Representative images of definite and almost CTE-NC. (A–E) CTE-NC in cases with definite tau-immunopositive neuronal and astrocytic perivascular lesions at the depth of the sulcus. Black boxes indicate the location of the high magnification image on the right (F–J). Black arrow on A indicates pial surface of sulcus. (K–O) Representative images of five of the eight cases that almost met criteria for CTE-NC, except for a lack of either a perivascular distribution (K, L, M, O) and/or lack of a tau-immunopositive neuronal component (K, N, O).
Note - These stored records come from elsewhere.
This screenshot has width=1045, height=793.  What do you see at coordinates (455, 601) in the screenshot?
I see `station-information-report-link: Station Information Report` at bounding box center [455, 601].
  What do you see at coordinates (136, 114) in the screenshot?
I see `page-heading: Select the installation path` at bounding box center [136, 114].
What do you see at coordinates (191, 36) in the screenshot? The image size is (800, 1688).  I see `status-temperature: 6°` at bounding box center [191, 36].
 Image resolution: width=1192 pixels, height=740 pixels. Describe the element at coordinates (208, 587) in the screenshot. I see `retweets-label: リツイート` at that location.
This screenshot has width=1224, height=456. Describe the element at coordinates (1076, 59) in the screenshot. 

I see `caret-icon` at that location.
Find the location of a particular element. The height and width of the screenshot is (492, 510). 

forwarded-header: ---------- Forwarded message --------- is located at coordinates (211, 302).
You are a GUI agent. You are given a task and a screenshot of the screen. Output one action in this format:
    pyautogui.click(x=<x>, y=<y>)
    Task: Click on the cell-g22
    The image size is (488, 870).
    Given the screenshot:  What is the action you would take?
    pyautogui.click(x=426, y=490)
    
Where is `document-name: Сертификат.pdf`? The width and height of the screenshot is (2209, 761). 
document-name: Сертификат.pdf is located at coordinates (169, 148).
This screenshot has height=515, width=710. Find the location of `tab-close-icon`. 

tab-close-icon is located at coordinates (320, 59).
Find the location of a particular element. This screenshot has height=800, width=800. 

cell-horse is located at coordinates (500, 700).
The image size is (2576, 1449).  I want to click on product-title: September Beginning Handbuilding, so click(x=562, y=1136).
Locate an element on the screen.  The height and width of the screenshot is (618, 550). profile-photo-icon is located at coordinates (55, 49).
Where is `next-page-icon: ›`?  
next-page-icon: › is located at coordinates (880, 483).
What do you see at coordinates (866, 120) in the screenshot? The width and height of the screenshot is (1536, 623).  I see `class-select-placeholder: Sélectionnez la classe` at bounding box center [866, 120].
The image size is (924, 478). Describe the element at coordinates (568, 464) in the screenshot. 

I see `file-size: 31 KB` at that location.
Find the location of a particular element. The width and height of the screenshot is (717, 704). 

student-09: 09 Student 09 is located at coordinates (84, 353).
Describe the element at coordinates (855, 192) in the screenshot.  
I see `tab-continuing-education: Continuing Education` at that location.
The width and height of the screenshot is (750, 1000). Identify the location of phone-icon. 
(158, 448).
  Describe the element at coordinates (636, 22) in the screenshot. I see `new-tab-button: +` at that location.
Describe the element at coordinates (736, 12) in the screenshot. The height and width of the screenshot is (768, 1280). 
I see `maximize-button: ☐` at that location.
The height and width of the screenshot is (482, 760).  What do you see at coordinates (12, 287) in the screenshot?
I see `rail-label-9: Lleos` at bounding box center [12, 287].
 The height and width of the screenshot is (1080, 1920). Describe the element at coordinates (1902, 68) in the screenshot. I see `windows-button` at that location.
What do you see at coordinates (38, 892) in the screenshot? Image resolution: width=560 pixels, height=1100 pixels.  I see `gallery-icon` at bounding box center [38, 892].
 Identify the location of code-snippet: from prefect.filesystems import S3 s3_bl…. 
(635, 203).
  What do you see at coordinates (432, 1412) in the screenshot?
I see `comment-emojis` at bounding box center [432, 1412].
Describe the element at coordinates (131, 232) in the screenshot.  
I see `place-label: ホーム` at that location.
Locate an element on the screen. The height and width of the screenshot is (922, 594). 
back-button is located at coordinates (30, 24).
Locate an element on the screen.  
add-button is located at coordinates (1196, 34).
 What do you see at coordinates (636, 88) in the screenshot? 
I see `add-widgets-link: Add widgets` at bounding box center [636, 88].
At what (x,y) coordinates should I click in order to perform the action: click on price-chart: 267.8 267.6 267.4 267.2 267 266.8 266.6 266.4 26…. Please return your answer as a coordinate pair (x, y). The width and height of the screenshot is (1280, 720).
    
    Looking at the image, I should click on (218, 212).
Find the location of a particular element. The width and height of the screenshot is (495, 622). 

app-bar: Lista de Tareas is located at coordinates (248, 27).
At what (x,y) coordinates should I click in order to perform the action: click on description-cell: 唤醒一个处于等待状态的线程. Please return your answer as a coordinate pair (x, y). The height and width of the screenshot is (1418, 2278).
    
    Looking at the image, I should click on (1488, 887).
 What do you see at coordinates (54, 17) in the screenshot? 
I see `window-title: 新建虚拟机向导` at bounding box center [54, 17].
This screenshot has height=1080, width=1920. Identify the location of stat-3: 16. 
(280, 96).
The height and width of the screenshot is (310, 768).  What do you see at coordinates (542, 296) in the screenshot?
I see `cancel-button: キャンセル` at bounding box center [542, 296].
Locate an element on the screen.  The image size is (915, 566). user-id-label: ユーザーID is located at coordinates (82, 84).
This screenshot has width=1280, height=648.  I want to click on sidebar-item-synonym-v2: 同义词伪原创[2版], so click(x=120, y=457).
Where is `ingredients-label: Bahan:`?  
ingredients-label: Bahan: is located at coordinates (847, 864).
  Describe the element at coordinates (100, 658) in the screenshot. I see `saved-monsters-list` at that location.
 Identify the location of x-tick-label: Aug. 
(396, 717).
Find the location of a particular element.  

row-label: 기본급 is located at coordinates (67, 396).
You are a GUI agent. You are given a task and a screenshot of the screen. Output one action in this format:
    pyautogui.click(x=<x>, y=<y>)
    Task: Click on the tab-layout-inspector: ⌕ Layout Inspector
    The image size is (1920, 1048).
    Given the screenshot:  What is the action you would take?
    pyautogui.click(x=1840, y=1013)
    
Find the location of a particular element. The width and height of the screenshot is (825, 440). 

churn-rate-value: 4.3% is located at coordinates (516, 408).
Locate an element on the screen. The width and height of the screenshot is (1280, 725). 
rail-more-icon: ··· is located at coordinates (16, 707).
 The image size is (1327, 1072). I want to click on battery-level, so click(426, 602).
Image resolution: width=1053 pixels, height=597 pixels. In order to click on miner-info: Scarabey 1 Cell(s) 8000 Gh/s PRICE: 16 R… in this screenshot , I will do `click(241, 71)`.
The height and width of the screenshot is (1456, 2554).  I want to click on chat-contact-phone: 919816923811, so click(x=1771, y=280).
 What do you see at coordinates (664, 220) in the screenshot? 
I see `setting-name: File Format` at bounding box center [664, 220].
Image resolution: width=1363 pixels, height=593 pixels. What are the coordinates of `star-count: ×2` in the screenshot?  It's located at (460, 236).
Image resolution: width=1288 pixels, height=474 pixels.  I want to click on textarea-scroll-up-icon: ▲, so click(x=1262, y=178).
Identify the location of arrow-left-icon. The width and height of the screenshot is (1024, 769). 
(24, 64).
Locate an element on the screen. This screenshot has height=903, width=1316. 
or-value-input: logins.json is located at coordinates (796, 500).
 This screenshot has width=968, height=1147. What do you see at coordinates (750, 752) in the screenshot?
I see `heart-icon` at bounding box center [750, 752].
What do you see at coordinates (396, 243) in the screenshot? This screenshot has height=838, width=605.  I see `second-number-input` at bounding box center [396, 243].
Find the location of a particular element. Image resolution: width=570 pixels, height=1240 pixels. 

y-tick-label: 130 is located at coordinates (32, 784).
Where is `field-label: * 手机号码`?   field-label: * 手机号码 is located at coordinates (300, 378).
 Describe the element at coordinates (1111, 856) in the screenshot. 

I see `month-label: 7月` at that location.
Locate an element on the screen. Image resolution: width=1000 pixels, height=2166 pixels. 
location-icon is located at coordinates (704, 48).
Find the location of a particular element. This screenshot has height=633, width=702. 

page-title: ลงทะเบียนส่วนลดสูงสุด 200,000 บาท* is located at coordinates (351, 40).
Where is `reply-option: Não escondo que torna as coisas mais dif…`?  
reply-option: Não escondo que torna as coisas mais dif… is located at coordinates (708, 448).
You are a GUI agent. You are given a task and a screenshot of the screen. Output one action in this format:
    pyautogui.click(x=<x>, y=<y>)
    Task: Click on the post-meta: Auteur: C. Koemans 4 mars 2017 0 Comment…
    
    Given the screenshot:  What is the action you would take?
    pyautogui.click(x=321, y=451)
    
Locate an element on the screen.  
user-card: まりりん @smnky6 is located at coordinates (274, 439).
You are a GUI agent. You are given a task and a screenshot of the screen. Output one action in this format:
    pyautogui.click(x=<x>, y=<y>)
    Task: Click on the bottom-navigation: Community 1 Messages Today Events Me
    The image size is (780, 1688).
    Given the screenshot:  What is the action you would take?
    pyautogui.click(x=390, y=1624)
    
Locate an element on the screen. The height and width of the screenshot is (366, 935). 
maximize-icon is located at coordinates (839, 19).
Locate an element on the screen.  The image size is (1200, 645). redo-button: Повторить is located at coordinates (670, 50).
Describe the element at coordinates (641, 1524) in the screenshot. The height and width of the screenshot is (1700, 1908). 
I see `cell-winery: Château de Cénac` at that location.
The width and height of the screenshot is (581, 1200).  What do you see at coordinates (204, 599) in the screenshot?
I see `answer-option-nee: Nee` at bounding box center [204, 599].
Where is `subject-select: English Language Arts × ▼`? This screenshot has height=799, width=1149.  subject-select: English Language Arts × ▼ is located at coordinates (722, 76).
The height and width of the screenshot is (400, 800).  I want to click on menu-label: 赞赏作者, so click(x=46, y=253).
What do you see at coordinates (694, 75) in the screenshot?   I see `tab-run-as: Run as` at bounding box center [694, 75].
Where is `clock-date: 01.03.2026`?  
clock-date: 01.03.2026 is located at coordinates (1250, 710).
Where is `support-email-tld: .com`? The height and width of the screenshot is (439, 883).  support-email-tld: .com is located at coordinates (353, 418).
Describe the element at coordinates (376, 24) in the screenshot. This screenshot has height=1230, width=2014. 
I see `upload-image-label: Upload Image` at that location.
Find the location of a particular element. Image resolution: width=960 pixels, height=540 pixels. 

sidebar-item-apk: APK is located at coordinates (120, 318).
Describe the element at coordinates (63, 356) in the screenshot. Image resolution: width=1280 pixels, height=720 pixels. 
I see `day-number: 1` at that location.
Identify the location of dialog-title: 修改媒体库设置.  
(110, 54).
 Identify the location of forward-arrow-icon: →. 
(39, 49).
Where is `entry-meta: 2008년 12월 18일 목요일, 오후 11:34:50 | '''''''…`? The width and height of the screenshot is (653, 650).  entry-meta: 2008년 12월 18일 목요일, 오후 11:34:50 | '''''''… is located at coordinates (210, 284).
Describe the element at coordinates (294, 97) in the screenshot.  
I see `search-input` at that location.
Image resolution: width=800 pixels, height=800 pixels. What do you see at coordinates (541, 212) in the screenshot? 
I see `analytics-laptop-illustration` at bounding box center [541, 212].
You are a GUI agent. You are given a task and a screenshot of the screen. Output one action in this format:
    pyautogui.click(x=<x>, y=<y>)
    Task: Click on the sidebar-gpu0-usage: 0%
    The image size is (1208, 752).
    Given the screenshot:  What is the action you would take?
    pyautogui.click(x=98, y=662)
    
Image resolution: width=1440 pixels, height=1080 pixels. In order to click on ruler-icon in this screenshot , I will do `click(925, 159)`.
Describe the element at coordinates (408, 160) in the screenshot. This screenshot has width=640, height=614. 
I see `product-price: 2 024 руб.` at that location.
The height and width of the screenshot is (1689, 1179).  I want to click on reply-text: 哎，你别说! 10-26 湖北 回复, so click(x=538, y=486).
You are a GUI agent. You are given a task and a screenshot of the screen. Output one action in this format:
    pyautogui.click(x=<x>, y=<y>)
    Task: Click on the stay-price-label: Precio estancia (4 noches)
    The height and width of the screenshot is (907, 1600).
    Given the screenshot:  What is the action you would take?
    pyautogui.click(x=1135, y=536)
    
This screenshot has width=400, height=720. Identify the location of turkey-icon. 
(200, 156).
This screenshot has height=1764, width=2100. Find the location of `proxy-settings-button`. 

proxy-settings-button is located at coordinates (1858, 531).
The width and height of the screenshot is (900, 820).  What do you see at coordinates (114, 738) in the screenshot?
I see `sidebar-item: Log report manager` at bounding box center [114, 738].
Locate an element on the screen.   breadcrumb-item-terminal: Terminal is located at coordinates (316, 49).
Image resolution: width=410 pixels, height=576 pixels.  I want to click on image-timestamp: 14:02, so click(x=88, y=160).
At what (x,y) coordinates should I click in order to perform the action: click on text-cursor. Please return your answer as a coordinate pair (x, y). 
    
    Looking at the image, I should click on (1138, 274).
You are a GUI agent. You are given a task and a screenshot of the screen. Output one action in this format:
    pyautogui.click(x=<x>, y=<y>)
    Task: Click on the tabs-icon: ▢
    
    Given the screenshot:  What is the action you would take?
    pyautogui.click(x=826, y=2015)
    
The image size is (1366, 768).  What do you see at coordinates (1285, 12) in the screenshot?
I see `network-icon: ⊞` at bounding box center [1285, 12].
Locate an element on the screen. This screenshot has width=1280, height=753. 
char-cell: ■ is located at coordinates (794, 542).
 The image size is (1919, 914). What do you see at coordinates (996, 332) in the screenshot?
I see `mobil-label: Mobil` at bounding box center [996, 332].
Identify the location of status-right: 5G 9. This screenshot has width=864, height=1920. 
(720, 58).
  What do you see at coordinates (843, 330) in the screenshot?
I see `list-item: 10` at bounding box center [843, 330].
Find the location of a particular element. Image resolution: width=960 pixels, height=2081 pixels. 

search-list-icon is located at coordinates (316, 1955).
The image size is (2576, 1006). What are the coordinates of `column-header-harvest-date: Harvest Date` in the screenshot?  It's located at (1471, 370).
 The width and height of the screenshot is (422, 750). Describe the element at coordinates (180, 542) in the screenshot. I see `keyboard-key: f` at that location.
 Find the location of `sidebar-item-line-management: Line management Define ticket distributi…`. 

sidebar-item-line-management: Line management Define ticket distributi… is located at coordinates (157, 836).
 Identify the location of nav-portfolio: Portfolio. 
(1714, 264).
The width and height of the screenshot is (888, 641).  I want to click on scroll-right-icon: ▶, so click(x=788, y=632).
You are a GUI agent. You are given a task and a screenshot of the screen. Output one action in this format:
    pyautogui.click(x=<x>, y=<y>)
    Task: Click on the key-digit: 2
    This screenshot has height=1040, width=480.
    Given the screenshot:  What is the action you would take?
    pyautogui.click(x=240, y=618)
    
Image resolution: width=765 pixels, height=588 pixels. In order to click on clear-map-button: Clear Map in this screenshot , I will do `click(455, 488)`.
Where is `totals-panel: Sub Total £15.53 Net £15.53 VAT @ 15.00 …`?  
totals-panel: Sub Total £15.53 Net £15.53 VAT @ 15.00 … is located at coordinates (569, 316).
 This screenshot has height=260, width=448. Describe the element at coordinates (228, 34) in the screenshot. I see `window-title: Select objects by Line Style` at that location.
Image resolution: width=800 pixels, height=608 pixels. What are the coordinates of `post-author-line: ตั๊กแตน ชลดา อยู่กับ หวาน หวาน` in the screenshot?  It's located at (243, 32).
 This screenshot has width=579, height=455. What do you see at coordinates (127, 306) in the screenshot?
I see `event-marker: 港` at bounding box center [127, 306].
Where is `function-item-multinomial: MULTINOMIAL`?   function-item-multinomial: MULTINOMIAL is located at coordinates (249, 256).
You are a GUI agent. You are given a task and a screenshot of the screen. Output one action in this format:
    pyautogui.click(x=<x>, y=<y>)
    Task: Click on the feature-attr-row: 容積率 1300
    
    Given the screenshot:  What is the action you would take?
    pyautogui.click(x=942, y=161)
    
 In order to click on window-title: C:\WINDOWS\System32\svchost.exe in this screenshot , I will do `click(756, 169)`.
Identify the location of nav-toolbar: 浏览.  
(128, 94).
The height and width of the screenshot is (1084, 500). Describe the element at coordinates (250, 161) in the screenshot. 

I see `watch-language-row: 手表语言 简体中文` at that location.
Black boxes indicate the location of the high magnification image on the right (P–T). B, C, D, K, M, N, O, middle frontal gyrus; A, superior/middle temporal gyrus; E and L, inferior parietal gyrus. Scale bars A–E = 200 µm; F–J = 50 µm.

Figure 2

Box plots illustrating the association between TBI and B score and TDP-43 probability. A multivariate ordinal regression model with multivariate logit link was used to assess associations between pathological features of common neurodegenerative diseases and TBI, age (mean centred average), gender, and post-mortem delay (N = 507). Although TBI history was not associated with A score (amyloid), Braak Lewy body score or presence of ARTAG, both (A) neurofibrillary tangles (B score, P = 0.006) and (B) TDP-43 aggregation (LATE P = 0.003) increased significantly in these cases. The x- axis in (A) shows the four neurofibrillary tangle Stages 0–III and in (B) whether LATE was present or absent. The y-axis in both plots shows the change in predicted probability for a given outcome due to head injury. The number of data points analysed for each group for B score 0 = 117, 1 = 117, 2 = 159, 3 = 114; LATE yes = 332, no = 175.